In 2000, there were 73 workers who commuted into the municipality and 547 workers who commuted away. The municipality is a net exporter of workers, with about 7.5 workers leaving the municipality for every one entering. About 12.3% of the workforce coming into Collex-Bossy are coming from outside Switzerland, while 0.2% of the locals commute out of Switzerland for work. Of the working population, 11.4% used public transportation to get to work, and 71.8% used a private car.

==Religion==
From the 2000 census, 465 or 36.4% were Roman Catholic, while 326 or 25.5% belonged to the Swiss Reformed Church. Of the rest of the population, there were 8 members of an Orthodox church (or about 0.63% of the population), there was 1 individual who belongs to the Christian Catholic Church, and there were 18 individuals (or about 1.41% of the population) who belonged to another Christian church. There was 1 individual who was Jewish, and 10 (or about 0.78% of the population) who were Islamic. There was 1 person who was Buddhist and 1 individual who belonged to another church. 302 (or about 23.61% of the population) belonged to no church, are agnostic or atheist, and 146 individuals (or about 11.42% of the population) did not answer the question.

==Education==
In Collex-Bossy about 386 or (30.2%) of the population have completed non-mandatory upper secondary education, and 311 or (24.3%) have completed additional higher education (either university or a Fachhochschule). Of the 311 who completed tertiary schooling, 38.9% were Swiss men, 30.9% were Swiss women, 16.1% were non-Swiss men and 14.1% were non-Swiss women.
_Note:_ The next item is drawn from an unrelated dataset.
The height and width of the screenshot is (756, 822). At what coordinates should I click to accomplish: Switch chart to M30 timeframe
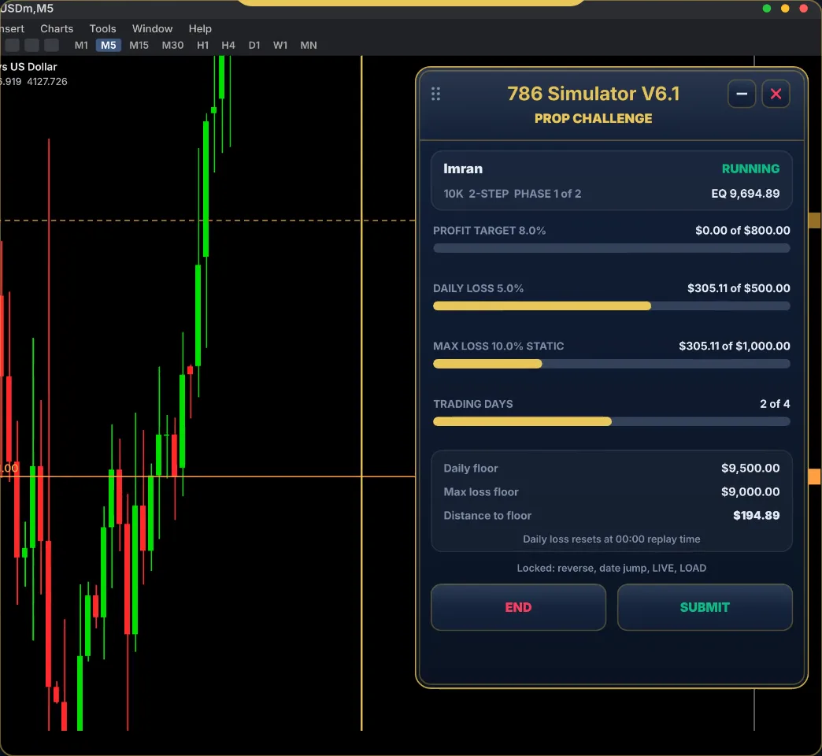[172, 45]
During the 2009–2010 school year there were a total of 374 students in the Collex-Bossy school system. The education system in the Canton of Geneva allows young children to attend two years of non-obligatory Kindergarten. During that school year, there were 38 children who were in a pre-kindergarten class. The canton's school system provides two years of non-mandatory kindergarten and requires students to attend six years of primary school, with some of the children attending smaller, specialized classes. In Collex-Bossy there were 46 students in kindergarten or primary school and 6 students were in the special, smaller classes. The secondary school program consists of three lower, obligatory years of schooling, followed by three to five years of optional, advanced schools. There were 46 lower secondary students who attended school in Collex-Bossy. There were 73 upper secondary students from the municipality along with 15 students who were in a professional, non-university track program. An additional 61 students attended a private school.

As of 2000, there were 14 students in Collex-Bossy who came from another municipality, while 163 residents attended schools outside the municipality.